• **Directions for this task**
Bring together copies of the lines in the data below that contain the word "agent".

Records from a dataset
((

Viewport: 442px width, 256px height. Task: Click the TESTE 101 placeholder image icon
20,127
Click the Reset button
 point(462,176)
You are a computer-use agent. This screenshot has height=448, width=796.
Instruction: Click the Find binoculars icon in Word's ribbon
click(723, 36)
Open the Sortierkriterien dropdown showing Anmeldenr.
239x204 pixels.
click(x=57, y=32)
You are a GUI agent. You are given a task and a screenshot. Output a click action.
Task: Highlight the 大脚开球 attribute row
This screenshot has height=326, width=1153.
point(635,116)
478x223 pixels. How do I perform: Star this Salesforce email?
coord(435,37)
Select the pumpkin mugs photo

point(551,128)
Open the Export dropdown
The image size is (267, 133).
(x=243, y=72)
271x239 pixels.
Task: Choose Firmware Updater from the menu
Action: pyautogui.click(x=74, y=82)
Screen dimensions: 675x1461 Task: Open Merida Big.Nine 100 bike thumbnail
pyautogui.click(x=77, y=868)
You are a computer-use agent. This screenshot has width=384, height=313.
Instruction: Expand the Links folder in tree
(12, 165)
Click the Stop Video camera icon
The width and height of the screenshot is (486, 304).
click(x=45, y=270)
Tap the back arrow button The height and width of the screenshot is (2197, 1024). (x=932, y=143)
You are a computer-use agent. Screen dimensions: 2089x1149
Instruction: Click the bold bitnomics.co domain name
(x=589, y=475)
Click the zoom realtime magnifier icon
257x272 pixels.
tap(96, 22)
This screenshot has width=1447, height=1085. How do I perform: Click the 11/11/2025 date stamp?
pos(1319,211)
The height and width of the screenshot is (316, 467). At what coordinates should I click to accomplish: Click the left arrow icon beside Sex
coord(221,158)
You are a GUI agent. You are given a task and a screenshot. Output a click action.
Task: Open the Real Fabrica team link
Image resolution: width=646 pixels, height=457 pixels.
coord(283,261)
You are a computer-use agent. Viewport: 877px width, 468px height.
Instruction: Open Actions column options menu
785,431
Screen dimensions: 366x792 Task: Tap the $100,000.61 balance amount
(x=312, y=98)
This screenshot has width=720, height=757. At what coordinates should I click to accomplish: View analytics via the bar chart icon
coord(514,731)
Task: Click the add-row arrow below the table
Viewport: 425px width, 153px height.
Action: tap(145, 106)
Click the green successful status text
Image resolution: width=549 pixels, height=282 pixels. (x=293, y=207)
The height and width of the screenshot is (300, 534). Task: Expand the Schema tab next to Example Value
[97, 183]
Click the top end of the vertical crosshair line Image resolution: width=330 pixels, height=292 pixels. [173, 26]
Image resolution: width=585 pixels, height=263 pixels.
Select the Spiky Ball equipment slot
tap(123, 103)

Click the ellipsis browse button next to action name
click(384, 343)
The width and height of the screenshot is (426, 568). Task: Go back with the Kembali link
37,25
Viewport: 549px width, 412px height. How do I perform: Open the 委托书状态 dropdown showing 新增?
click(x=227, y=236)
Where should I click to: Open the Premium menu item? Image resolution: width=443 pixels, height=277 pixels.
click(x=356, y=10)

))

• **Result of the exercise**
You are a computer-use agent. This screenshot has height=448, width=796.
You are a GUI agent. You are given a task and a screenshot. Output a click action.
You are a computer-use agent. This screenshot has width=384, height=313.
You are a computer-use agent. Screen dimensions: 2089x1149
You are a GUI agent. You are given a task and a screenshot. Output a click action.
You are a computer-use agent. Viewport: 877px width, 468px height.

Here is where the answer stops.